Conformational analysis of arginine methylated and di methylated and serine phosphorylated in silico

post-translational modifications (PTMs) encompass alterations to the side chains of amino acids subsequent to their synthesis. These modifications play pivotal roles in regulating diverse cellular processes, such as kinase activation, protein degradation, and more. Additionally, they exert a significant influence on the functionality and architecture of the proteins within which these processes occur. Depending on the specific amino acid affected and its location, these modifications can contribute to the development of various diseases. Through Density Functional Theory (DFT) calculations, we delve into the structural ramifications of PTMs on amino acids, exploring whether they might contribute to their deregulation. We recognize that these modifications do indeed alter the orientation of amino acids, which may play a significant role in the development of various diseases or even their initiation.

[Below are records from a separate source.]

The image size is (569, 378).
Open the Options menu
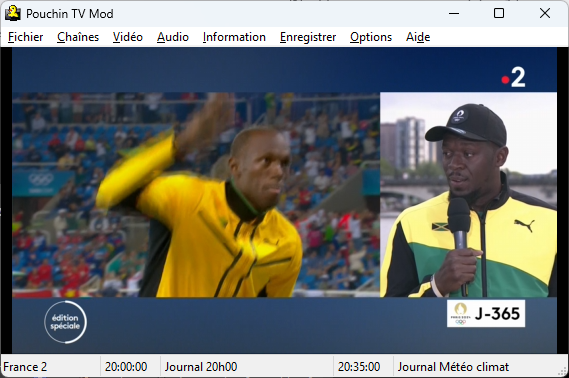[371, 37]
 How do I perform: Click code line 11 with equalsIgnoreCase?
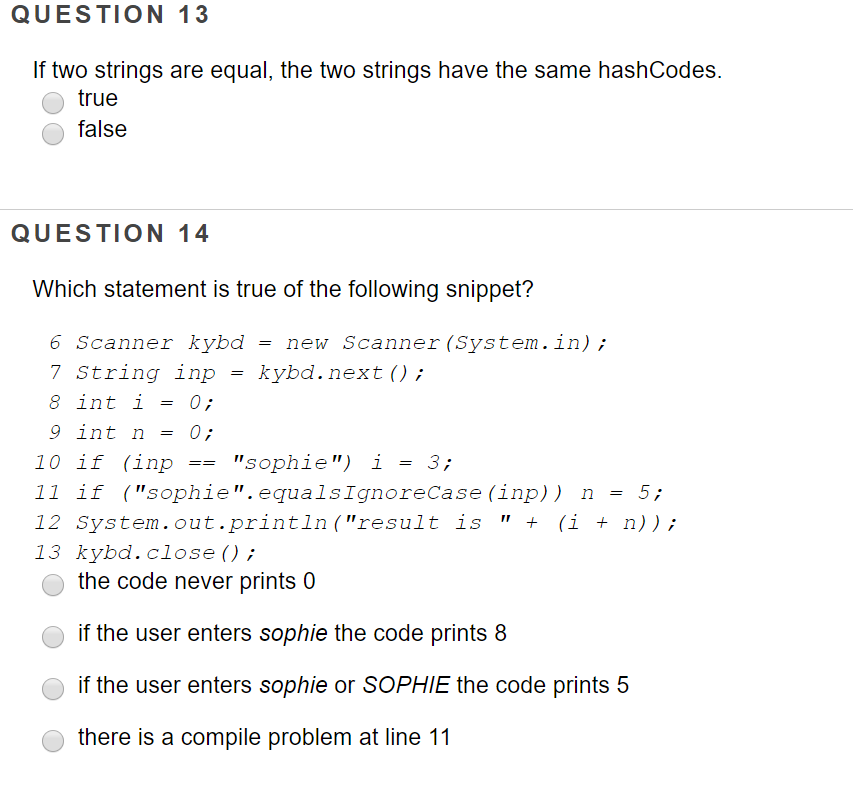point(349,493)
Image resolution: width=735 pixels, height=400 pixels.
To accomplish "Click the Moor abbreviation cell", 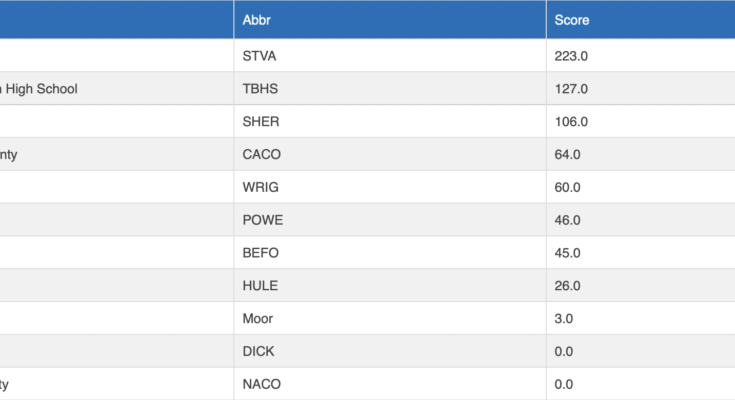I will point(257,318).
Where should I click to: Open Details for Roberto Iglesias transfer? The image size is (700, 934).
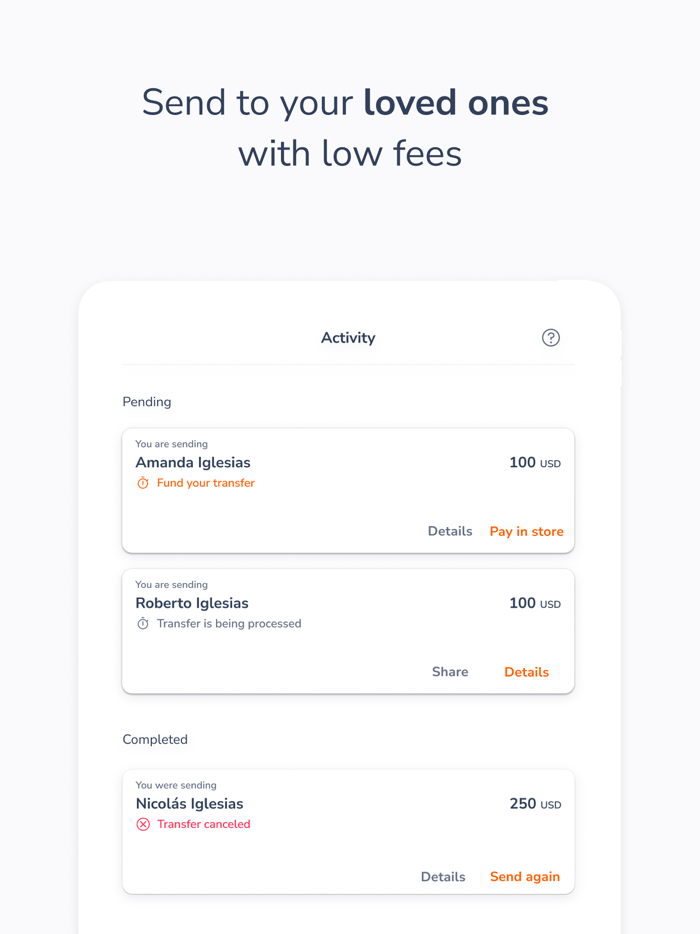tap(526, 671)
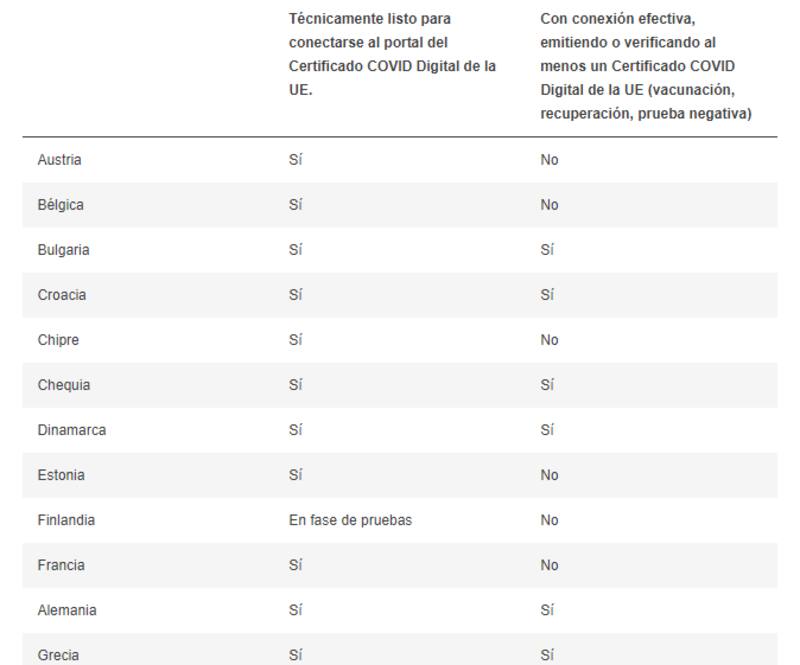
Task: Click Francia's 'No' effective connection cell
Action: (x=549, y=565)
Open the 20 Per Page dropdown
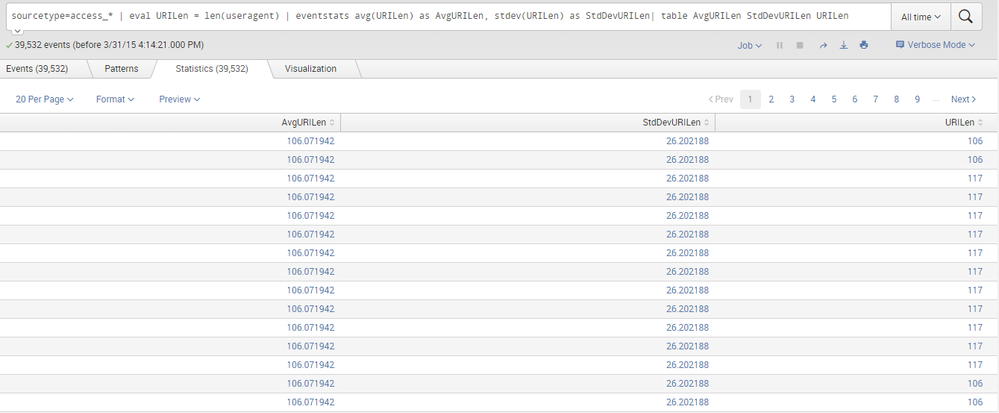This screenshot has width=999, height=413. click(44, 99)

Additionally, we observe PTMs also have an impact on several characteristics of amino acids, such as dipolar moment, highest occupied molecular orbital (HOMO), lowest unoccupied molecular orbital (LUMO), and partial charge. This suggests that modifying these features can potentially influence factors like the stability of the amino acid or even the entire protein. Through this study, we can conclude that by adopting this approach, we can gain deeper insights into the influence of PTMs on amino acids and whether such influences can be directly linked to the development of diseases associated with PTM deregulation.